Le 15 avril 2025, la Direction générale des finances publiques a publié le détail des recettes de l’Impôt sur la fortune immobilière (IFI) pour l’année 2024. Cet impôt, créé pour remplacer l’Impôt de solidarité sur la fortune (ISF) supprimé en 2018, rapporte bien moins que son prédécesseur. La comparaison avec les besoins de financement du système de retraites français, structurellement déficitaire, met en évidence une perte d’opportunité budgétaire significative.

IFI contre ISF : une réforme à 2,8 milliards d’euros par an

L’IFI, en vigueur depuis le 1er janvier 2018, ne concerne que le patrimoine immobilier, à l’exclusion des actifs financiers, des œuvres d’art ou encore des liquidités. Résultat immédiat : une base imposable largement réduite.

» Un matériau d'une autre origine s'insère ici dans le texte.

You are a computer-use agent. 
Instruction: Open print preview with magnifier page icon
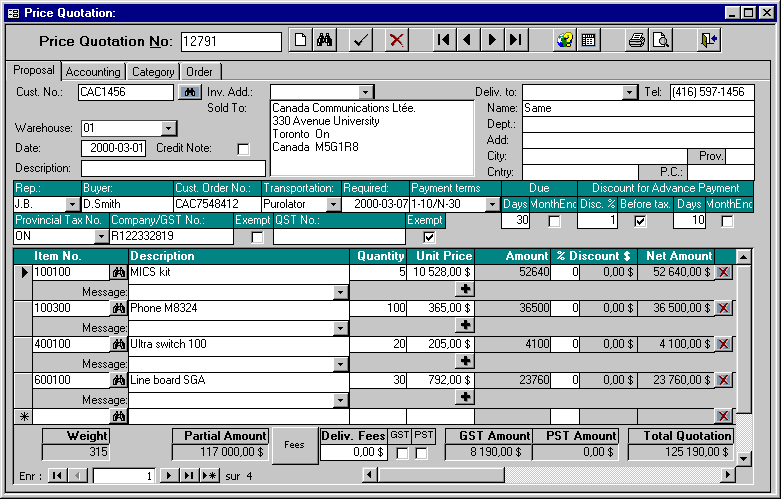click(x=660, y=41)
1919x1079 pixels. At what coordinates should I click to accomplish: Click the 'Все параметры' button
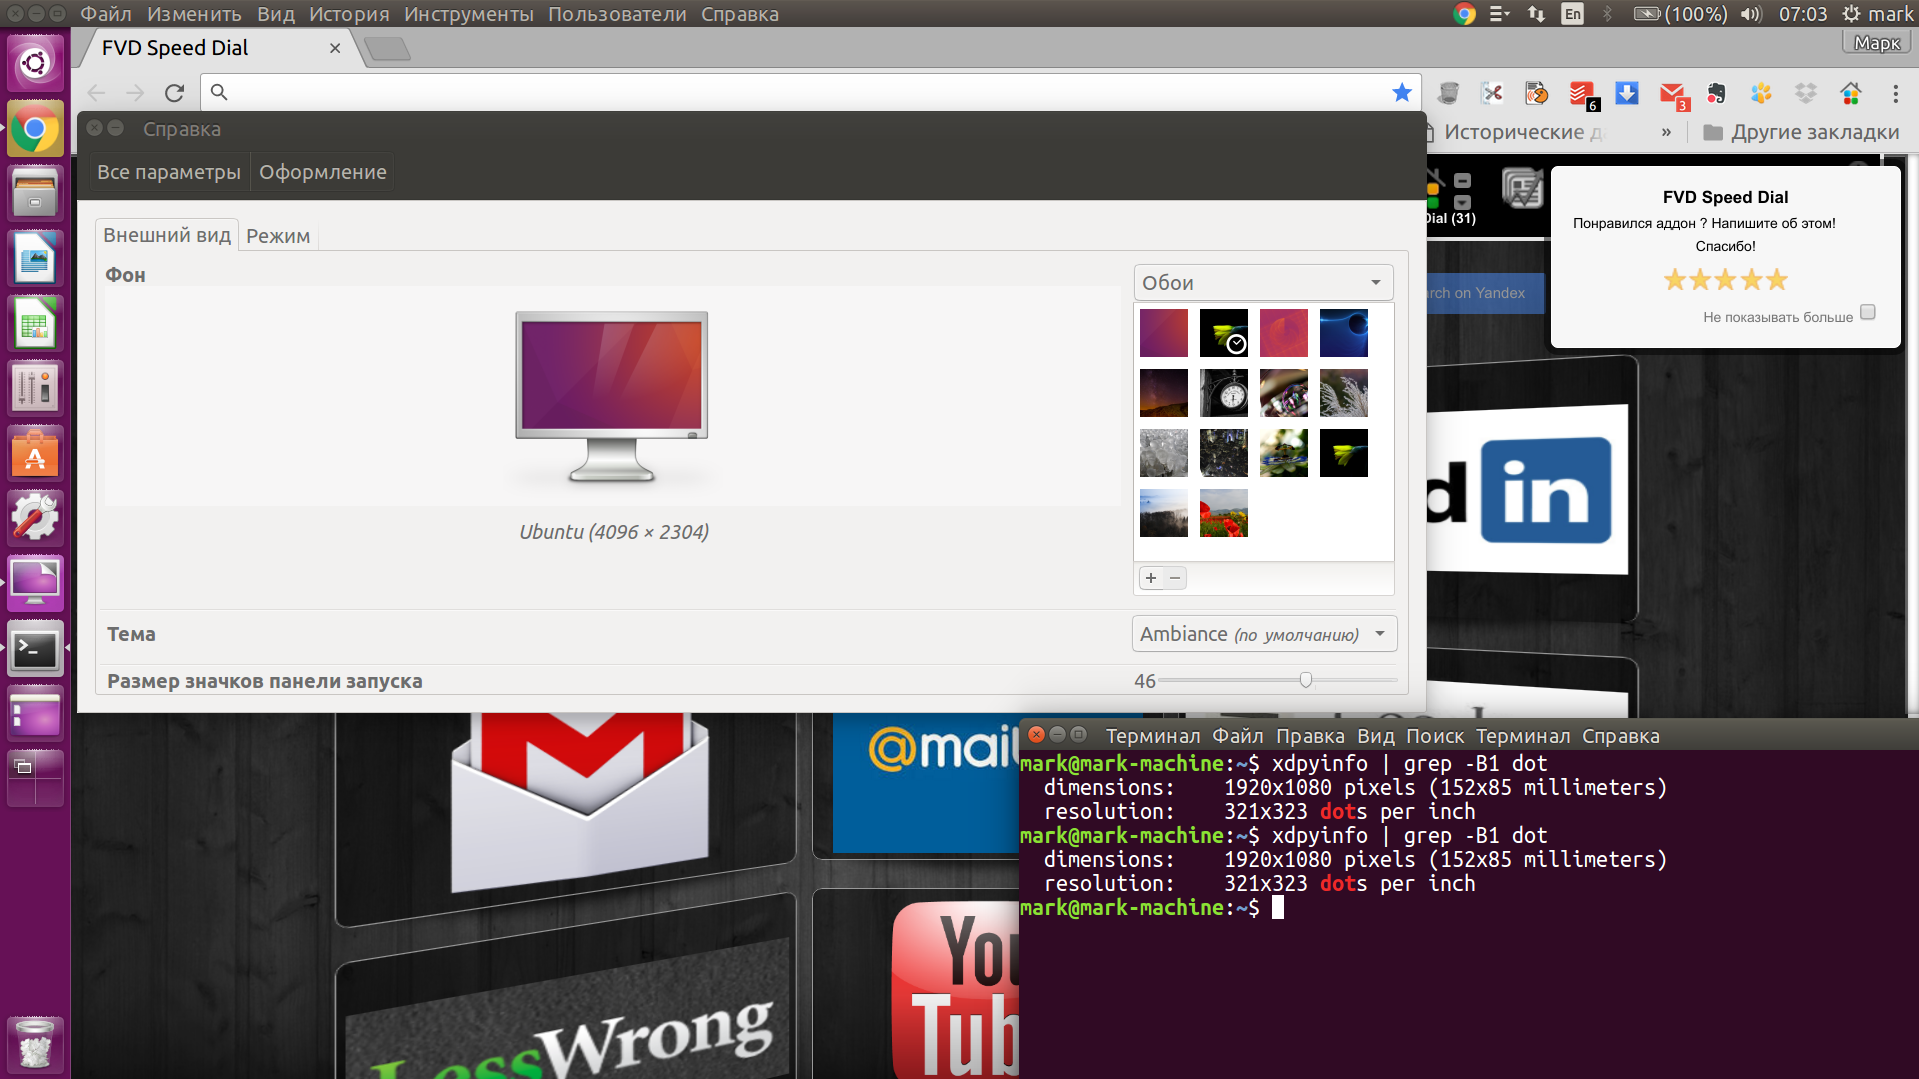coord(168,172)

En 2017, la dernière année pleine d’application de l’ISF, l’impôt rapportait environ 5 milliards d’euros à l’État. En 2018, première année de l’IFI, les recettes chutent à 1,9 milliard d’euros. En 2024, l’impôt sur la fortune immobilière atteint 2,2 milliards d’euros, selon les données officielles publiées par la DGFIP. La différence annuelle moyenne, entre 2018 et 2024, s’établit donc à 2,8 milliards d’euros. Sur sept ans, la perte fiscale cumulée atteint 19,6 milliards d’euros. Une somme qui n’a pas été compensée par d’autres recettes spécifiques.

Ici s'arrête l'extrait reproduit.